OnMyWay Promises ‘Cash’ for Driving Safe — But There’s a Catch
Data collection, advertisements, and ‘sold out’ offers are all major roadblocks
You should really put your phone down while you’re driving. You know that, and yet you still can’t resist taking a peek at the red light. But what if someone was paying you — really paying you — to keep your phone locked while you’re on the road? That’s OnMyWay’s pitch. Download the app, keep your eyes on the road, and earn money.
At least, that’s how it’s supposed to work. OnMyWay just needs to solve its cash flow problems first.
The app is currently having a moment: 750,000 people have downloaded OnMyWay since it launched in July, and it’s spent several days as the number one iOS app in the Lifestyle category. It detects when you’re driving by using your location data, then pays you a little cash for every mile you drive without unlocking your phone. Specifically, the app pays five cents per mile, plus an extra two cents for miles driven by everyone you refer to the service.
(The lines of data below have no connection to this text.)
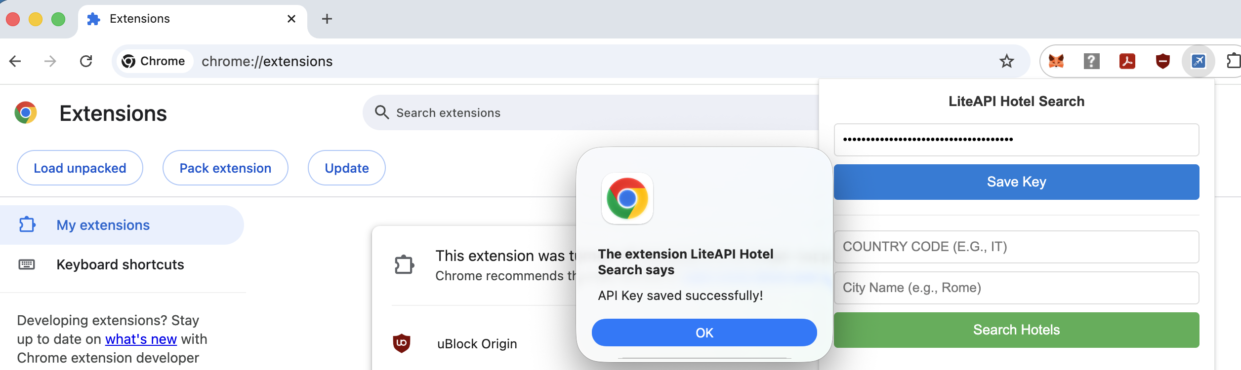This screenshot has height=370, width=1241.
Task: Reload the current page
Action: 86,61
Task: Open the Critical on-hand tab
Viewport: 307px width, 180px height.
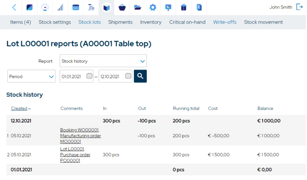Action: pyautogui.click(x=187, y=22)
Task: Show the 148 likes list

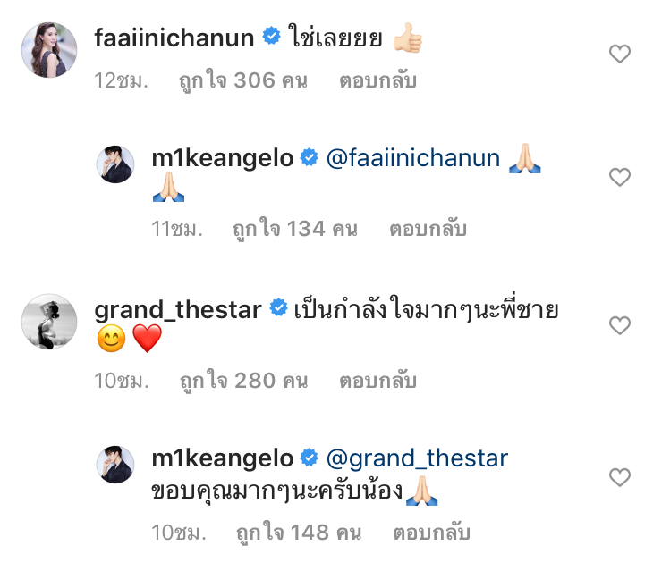Action: click(x=299, y=533)
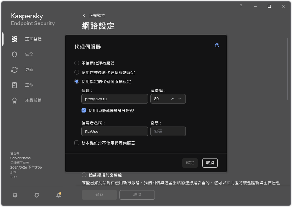Go back using the chevron beside 正在監控
This screenshot has height=207, width=292.
point(83,15)
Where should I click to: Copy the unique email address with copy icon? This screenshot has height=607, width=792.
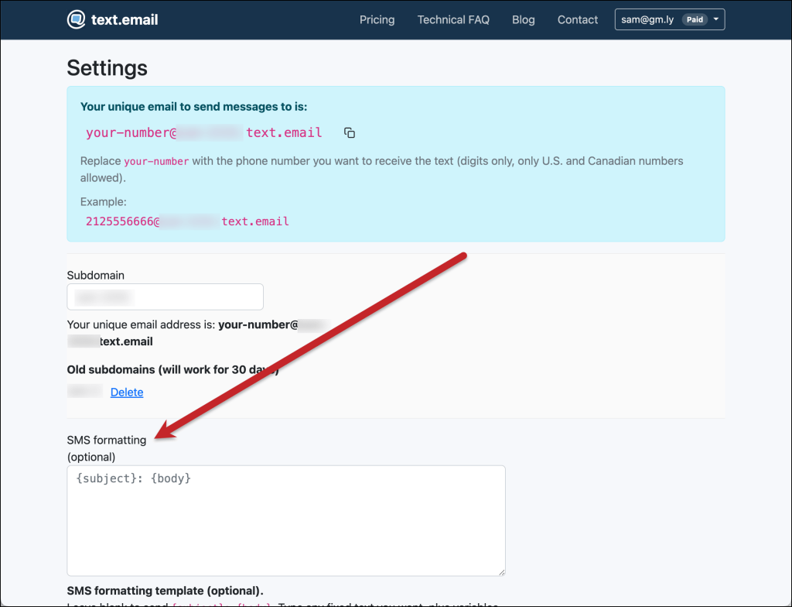pyautogui.click(x=350, y=133)
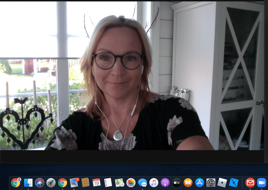Open the Podcasts app
Image resolution: width=268 pixels, height=190 pixels.
pos(165,183)
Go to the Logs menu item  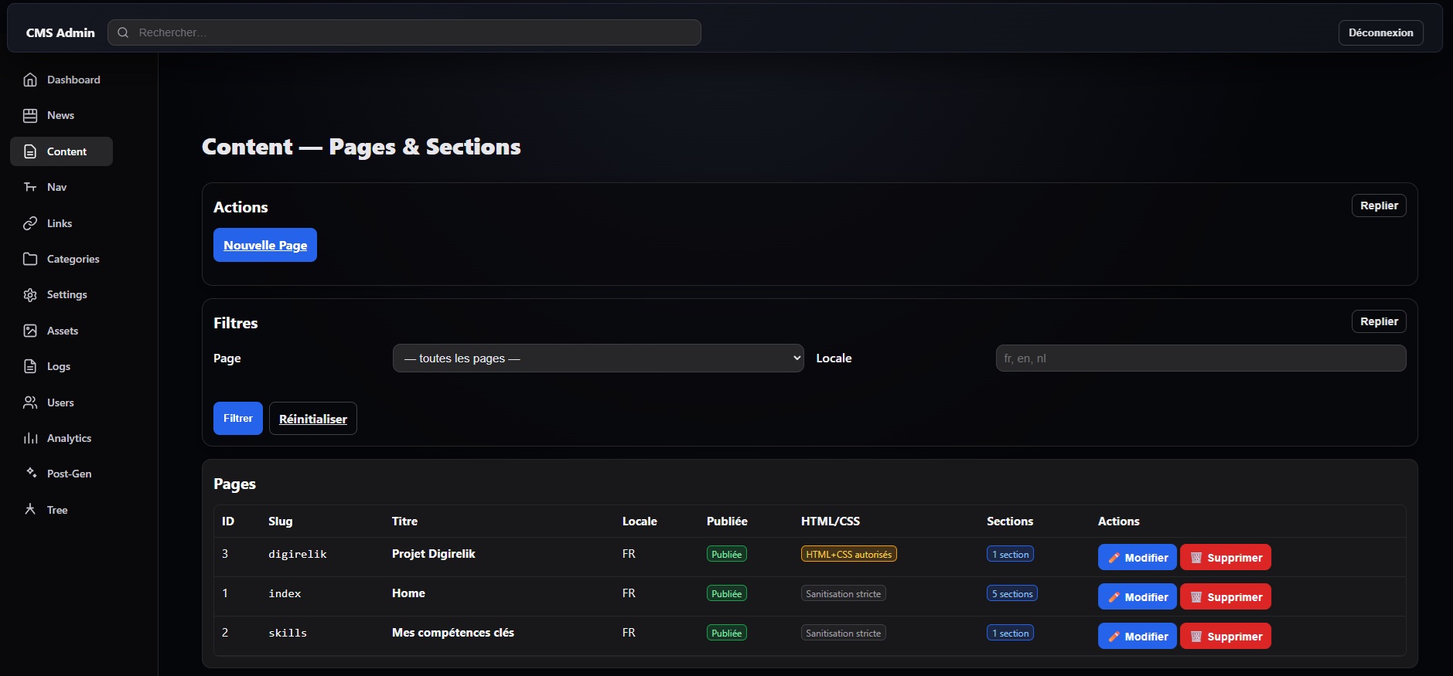point(58,366)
It’s pennies, but it can be enough to earn a couple bucks on your commute each day. In exchange, OnMyWay will show you “deals” — usually discounts on things like sunglasses, protein bars, or various products on Amazon — that users stumble across while they’re browsing for how to spend their hard-earned rewards. Advertisers and sponsors pay to place these deals in the app, ostensibly funding the rewards.
It’s not a brand new model. Apps like Google Opinion Rewards and Swagbucks also hand out pocket change for responding to survey questions and watching ads. But read OnMyWay’s fine print and you may question the value of what you’re getting. Its business model depends on gathering a truckload of data on users, while the rewards it promises are often unavailable or could take years to earn.
To sign up for the service, users hand over their email address, phone number, street address, date of birth, and even scan their driver’s license. Once in the app, users are asked to give OnMyWay access to their location (so it can track when they’re driving) and to their SMS messages (so it can reply to incoming texts with a boilerplate “I’m driving” message).